The groundbreaking book that reveals the principles underpinning all recipe creation, from the author of the bestselling The Flavour Thesaurus

Do you feel you that you follow recipes slavishly without understanding how they actually work? Would you like to feel freer to adapt, to experiment, to play with flavours?

Niki Segnit, author of the landmark book The Flavour Thesaurus, gives you the tools to do just that. Lateral Cooking is organised into 77 'starting-point' recipes, including plenty of tips for substituting ingredients and reducing the phenomenal variety of world cuisine down to its bare essentials – and then building it back up again.

So, under 'Bread', we learn that flatbreads, oatcakes, buckwheat noodles, chapattis and tortillas are all variations on one theme. A few simple tweaks and you can make soda bread, scones or cobbler. And so on, through breads and batters, broths, stews and dals, one dish leading to another.

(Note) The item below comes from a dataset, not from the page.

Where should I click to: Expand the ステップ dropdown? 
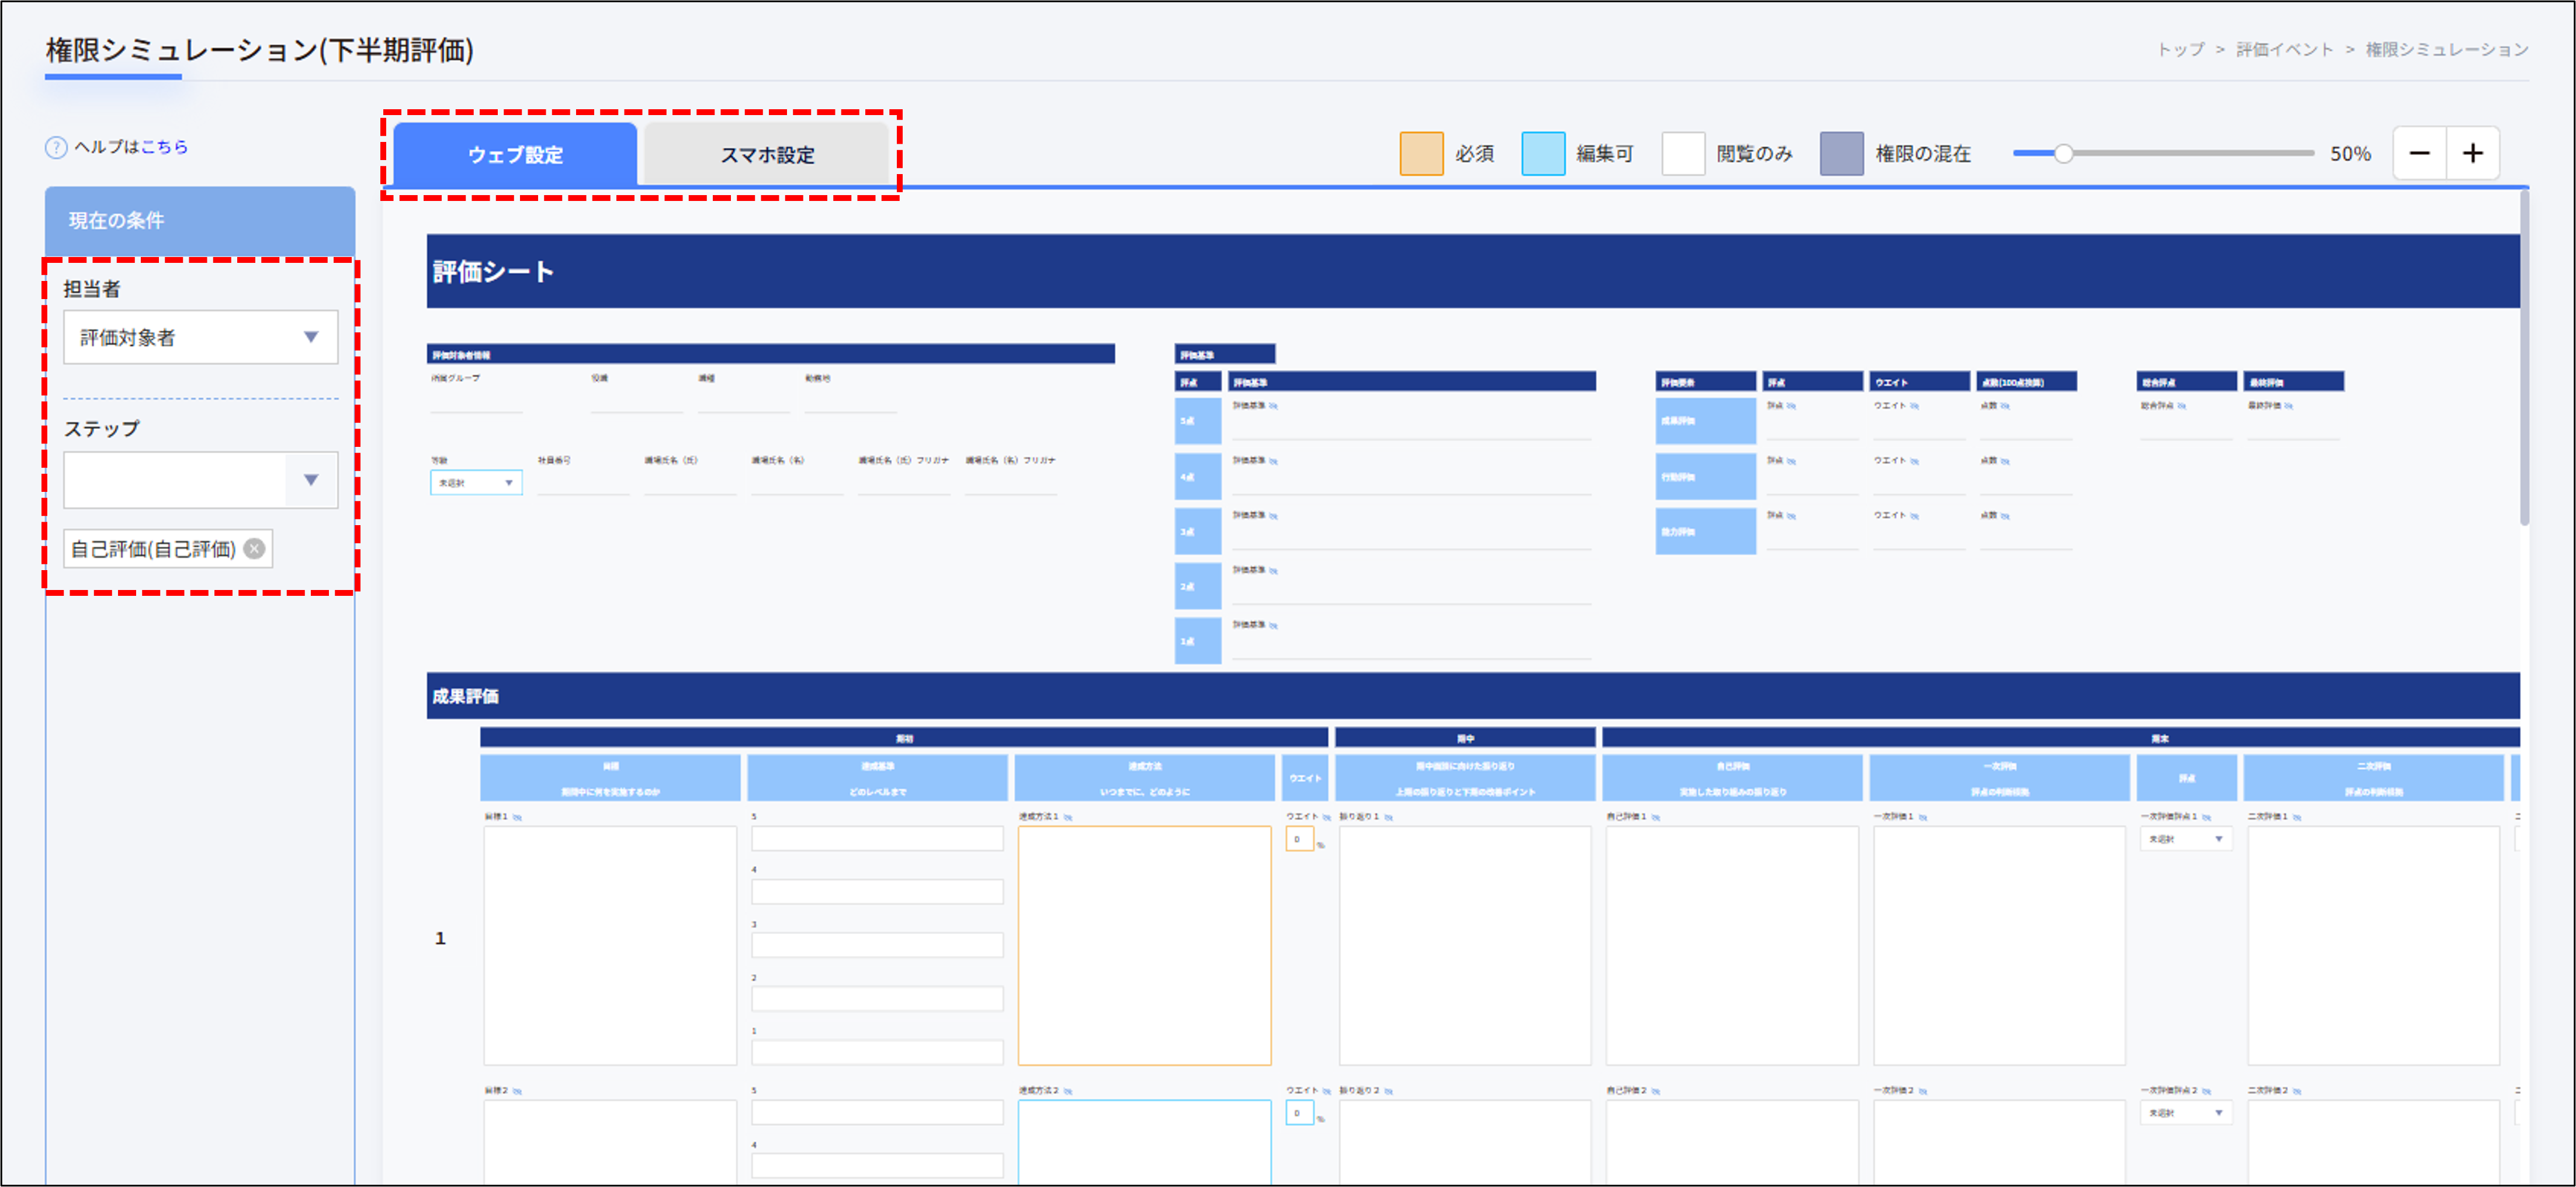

Lateral Cooking is as inspirational and entertaining a read as it is a practical guide. Once you have the hang of each starting point, a wealth of new flavour combinations awaits, each related in Niki's signature combination of culinary science, history, chefs' wisdom and personal anecdote. You will realise that recipes that you had thought were outside of your experience are reassuringly similar to things you've made a dozen times before. It will give you the confidence to experiment with flavour, and the variations that follow are a springboard of inspiration to the contents of your fridge and kitchen cupboards. You will, in short, learn to cook 'by heart'– and that's where the fun really begins.